Friday, April 29, 2005

Niall's corollary to my first law of disaster recovery from yesterday You never notice the disaster until 5 minutes after you can easily recover it

If you comment publicly on someone else's unfortunate error, you will make one yourself within 24 hours

So I decided that I was going to rejig the file layout on my laptop, moving Oracle to a different dedicated volume, as its a laptop I just decided to trash the existing database, remove the software and re-install (this works really well on 10g by the way). Naturally though I remembered to export the simple profiler schema and move some custom .java files i'd mis-stored in ORACLE_HOME, the simple matter of keeping my tnsnames.ora escaped me. Only 25 more entries to recreate...

If this was the first time I'd done this it might be more forgivable.


Wednesday, April 27, 2005

Two semi-related things to talk about this morning.

The first is a new policy for Burleson Consulting. [blockquote]We are under no obligation whatsoever to provide reproducible evidence or test-cases to beginners and it is our readers trust in our judgment and real-world experience that counts. Resist the temptation to fall-in to the “prove it” trap.[/blockquote]

I really don't know what to say other that this is a hugely different attitude than mine, now this is partly because I don't trust my own judgement enough to do stuff without proving it first - I used to and got burned. And partly because real-world experience teaches you that things change making previously good judgements poor and previous experience invalid.

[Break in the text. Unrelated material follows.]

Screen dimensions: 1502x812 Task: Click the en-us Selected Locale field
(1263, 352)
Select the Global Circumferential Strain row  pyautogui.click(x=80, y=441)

I guess my summary would be, if you want to rely on someone who states on the web that they have lots of experience and excellent judgement then you know where to go. If you want to be sceptical about things, evaluate peoples credibility for yourself and so on - there are plenty of other places to go (its one of the things that my recommended sites have in common but there are plenty of others).

The second thing can be illustrated in Tom Kyte's blog. It isn't so much the mishap itself, but the fact that however much you have new and clever means of getting out of a hole - flashback query - a standby that is n hours old or whatever - you won't notice the problem until just after you've replicated it to all your standby sites and lost the quick recovery functionality


Monday, April 25, 2005

I almost always find it interesting when real people write about real projects with which they are involved. It is one of the things that makes Tales of the Oak Table(ignore the first barking mad review) a must buy book (Dave Ensor's potted history of Oracle corp is the other). It can also be enlightening to discover how often accidents of fate, huge problems and smart people combine to add real value to commercial products. For example both Joan Laiza's introduction of Extended SQL trace in Oracle7 and the DTrace functionality in Solaris10 apppear to have been borne out of trying to win benchmarks, and not having a clue why the new shiny product was underperforming so badly. You really need the people involved to speak about this - corporate marketing won't generally admit to this sort of thing - for reasons that reflect more on marketing itself it seems to me.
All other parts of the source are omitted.